++++ Stored data

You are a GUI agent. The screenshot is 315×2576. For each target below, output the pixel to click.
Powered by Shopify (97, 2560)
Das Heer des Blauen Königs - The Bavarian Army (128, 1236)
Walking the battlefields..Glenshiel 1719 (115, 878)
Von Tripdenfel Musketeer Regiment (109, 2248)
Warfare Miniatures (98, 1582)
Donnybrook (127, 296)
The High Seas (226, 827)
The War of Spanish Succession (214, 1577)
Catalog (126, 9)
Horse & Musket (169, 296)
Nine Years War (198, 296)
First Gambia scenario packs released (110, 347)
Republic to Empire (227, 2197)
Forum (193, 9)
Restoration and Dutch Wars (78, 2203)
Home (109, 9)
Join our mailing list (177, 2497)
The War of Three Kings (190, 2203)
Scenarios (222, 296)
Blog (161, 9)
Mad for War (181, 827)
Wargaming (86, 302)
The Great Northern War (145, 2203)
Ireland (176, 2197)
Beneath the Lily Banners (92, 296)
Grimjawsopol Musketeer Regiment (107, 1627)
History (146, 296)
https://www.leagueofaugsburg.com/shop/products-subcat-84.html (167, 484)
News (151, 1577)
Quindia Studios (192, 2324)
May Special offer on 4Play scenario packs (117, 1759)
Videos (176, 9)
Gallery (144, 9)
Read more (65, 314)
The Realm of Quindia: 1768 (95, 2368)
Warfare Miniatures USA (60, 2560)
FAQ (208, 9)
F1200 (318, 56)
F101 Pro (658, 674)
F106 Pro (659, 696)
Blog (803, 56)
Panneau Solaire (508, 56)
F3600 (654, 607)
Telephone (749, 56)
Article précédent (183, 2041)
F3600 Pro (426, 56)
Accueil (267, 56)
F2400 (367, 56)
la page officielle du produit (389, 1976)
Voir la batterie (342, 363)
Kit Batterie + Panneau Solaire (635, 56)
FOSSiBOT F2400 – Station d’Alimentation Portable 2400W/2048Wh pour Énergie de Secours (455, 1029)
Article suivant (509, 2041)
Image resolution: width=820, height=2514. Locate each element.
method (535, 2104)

++++++++

▶ Task statement: Each line from the one that holds "FOSSiBOT F2400 –" to the end of the records above should be transcribed exactly, both ends included.

▶ Task answer:
FOSSiBOT F2400 – Station d’Alimentation Portable 2400W/2048Wh pour Énergie de Secours (455, 1029)
Article suivant (509, 2041)
Image resolution: width=820, height=2514. Locate each element.
method (535, 2104)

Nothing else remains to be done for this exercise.